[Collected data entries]
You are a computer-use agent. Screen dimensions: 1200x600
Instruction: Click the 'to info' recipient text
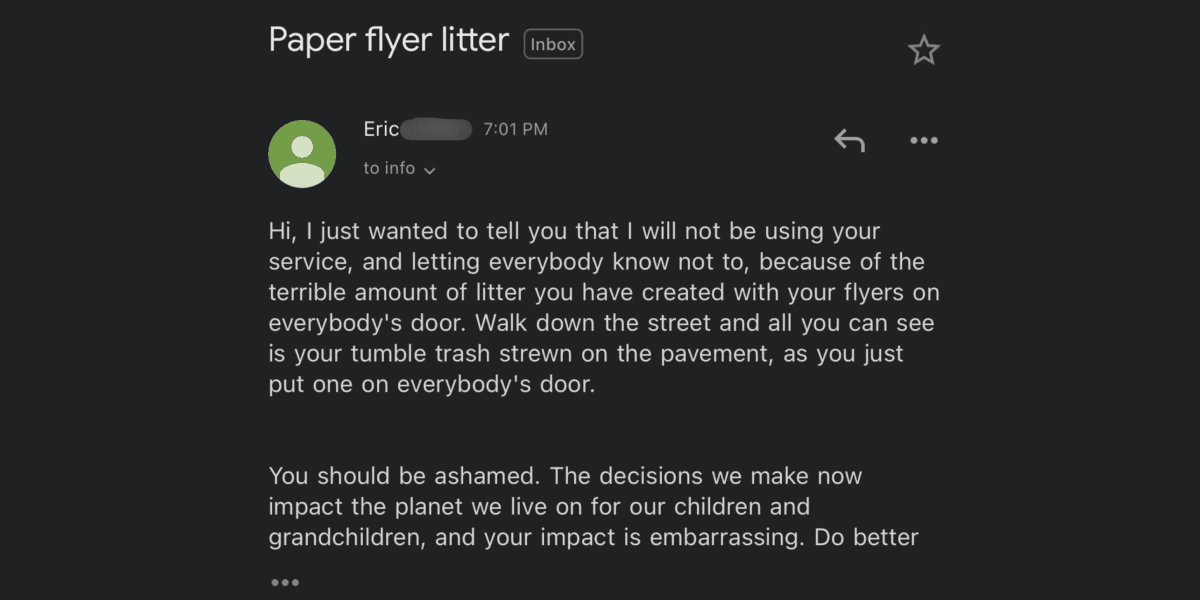389,169
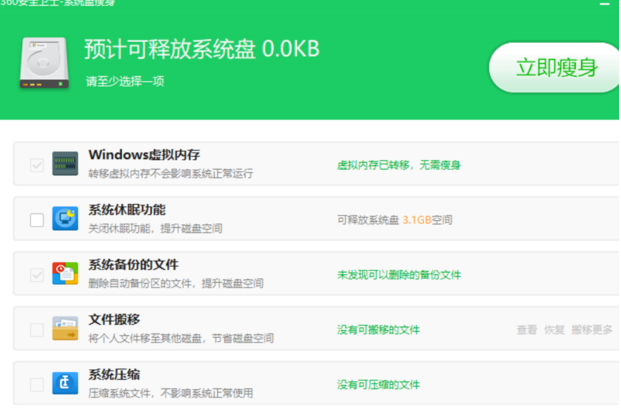The height and width of the screenshot is (411, 621).
Task: Toggle the Windows虚拟内存 checkbox
Action: 37,164
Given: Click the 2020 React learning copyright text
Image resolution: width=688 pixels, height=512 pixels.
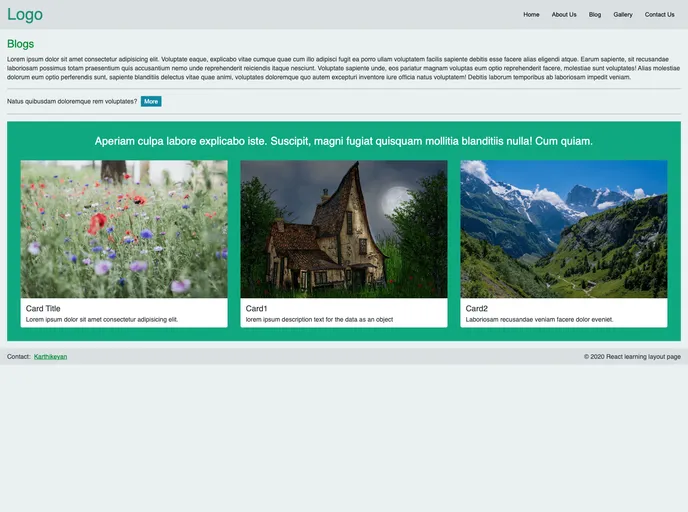Looking at the screenshot, I should tap(632, 357).
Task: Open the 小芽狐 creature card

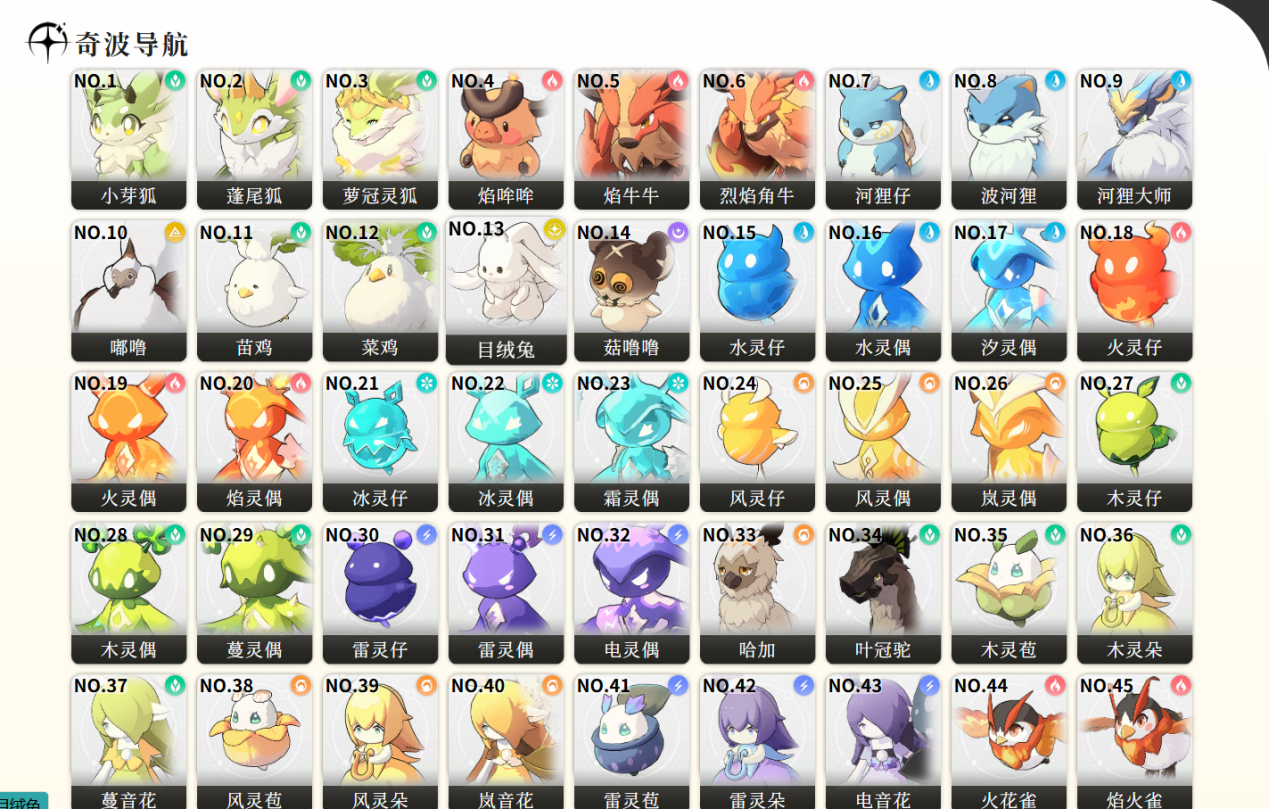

**WHAT TO DO**
The answer must be the data above, repeated exactly, with no pictures.

**ANSWER SECTION**
You are a computer-use agent. Screen dimensions: 1200x600
Instruction: Click the 'to info' recipient text
389,169
The height and width of the screenshot is (411, 621).
Task: Toggle the Windows虚拟内存 checkbox
Action: 37,164
Given: Click the 2020 React learning copyright text
Image resolution: width=688 pixels, height=512 pixels.
Looking at the screenshot, I should tap(632, 357).
Task: Open the 小芽狐 creature card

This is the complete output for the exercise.